▸ **WHAT TO WORK ON**
Every line containing "will" should be identified and copied from the data below.

---------- EXTRACTED INFORMATION

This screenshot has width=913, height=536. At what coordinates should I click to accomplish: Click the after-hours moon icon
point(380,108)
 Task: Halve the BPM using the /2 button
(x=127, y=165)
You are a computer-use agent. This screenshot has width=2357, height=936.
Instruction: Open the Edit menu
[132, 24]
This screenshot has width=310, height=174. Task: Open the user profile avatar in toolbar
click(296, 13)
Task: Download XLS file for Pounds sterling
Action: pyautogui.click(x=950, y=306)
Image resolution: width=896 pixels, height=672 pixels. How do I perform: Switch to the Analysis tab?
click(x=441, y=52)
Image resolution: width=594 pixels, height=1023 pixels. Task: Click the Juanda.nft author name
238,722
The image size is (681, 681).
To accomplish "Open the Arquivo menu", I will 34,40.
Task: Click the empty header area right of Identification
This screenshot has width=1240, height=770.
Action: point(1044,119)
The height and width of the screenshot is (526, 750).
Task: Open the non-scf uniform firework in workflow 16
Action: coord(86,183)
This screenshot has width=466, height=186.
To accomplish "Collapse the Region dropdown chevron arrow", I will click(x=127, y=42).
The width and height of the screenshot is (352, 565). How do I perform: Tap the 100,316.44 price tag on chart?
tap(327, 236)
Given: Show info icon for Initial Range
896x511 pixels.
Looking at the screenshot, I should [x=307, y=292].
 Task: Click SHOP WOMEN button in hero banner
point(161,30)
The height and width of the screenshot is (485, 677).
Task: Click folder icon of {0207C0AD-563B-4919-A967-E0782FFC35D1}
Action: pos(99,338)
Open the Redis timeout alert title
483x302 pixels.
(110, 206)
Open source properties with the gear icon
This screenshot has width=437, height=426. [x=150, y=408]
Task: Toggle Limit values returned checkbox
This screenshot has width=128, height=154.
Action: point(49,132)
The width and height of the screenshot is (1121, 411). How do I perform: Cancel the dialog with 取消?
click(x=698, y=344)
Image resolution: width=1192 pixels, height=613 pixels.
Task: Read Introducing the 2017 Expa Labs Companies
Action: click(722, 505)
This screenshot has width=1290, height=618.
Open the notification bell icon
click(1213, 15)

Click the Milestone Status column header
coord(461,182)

--------------------

▸ **TASK SOLUTION**
To accomplish "Open the Arquivo menu", I will 34,40.
To accomplish "Collapse the Region dropdown chevron arrow", I will click(x=127, y=42).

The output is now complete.